35. Outre la nature problématique de l’article 300, nous n’avons
jusqu’ici reçu aucune preuve crédible de la part des autorités arméniennes
pouvant donner à penser que les événements des 1er et
2 mars 2008 étaient destinés à l’usurpation du pouvoir au sens de
l’article 300.
36. Malgré la longueur des enquêtes sur les causes des 10 décès
survenus pendant les événements des 1er et
2 mars 2008, aucun chef d’inculpation n’a encore été retenu contre
quiconque, y compris les fonctionnaires de police, pour le meurtre
de ces personnes ; ceci malgré la preuve concluante qu’au moins
trois de ces décès sont dus à des projectiles tirés par des armes
de la police. Nous sommes particulièrement préoccupés à l’idée qu’à
ce jour, personne n’a été inculpé pour le meurtre de ces personnes.
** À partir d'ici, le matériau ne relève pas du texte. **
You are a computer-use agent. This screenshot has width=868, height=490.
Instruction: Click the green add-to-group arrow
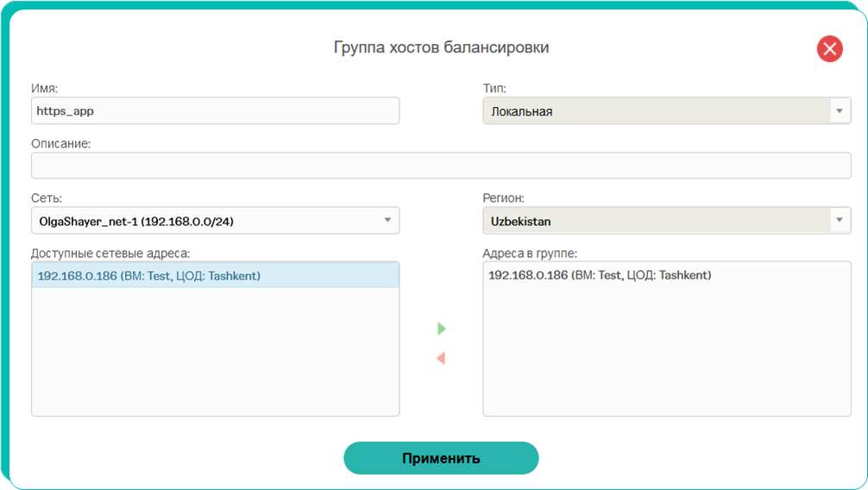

37. L’article 225-3 fait expressément référence à la circonstance
aggravante de meurtre. Cependant, compte tenu du manque de clarté
quant à l’exacte responsabilité concernant les 10 décès des 1er et
2 mars 2008 et donc du fait qu’aucune personne n’ait été inculpée
pour ces décès, et encore moins de meurtre, nous estimons qu’il
est difficile de comprendre comment des charges assorties de la
circonstance aggravante de meurtre aux termes de l’article 225-3
peuvent être justifiées.
38. A partir des remarques que nous avons émises concernant les
articles 225-3 et 300, nous sommes forcés de conclure que les charges
retenues au titre de ces articles avaient des motifs politiques
et que, à moins que les autorités arméniennes puissent nous fournir
des éléments détaillés et concluants prouvant le contraire pour
chacune des affaires prise individuellement, les personnes reconnues
coupables sous ces chefs d’inculpation doivent être considérées
comme des prisonniers politiques.
39. Nous sommes sérieusement préoccupés au sujet d’une lettre
du responsable du Service spécial d’investigation, adressée le 5
mars 2008 au procureur régional de Vayots Dzor (dans le sud du pays), mandatant
le procureur régional notamment pour questionner des sympathisants
de l’opposition à propos de leur participation aux rassemblements
de protestation et obtenir des détails concernant l’endroit où ils
se trouvent, leurs contacts, les membres de leurs familles ainsi
que leurs biens. En outre, le procureur régional devait localiser
les chauffeurs de taxi et de bus ayant transporté des sympathisants
de l’opposition à Erevan et savoir qui les avait accompagnés et
avait payé pour le transport. Une autorisation judiciaire d’obtenir
les enregistrements de conversations téléphoniques des directeurs
de campagne de M. Levon Ter-Petrossian devait également être obtenue.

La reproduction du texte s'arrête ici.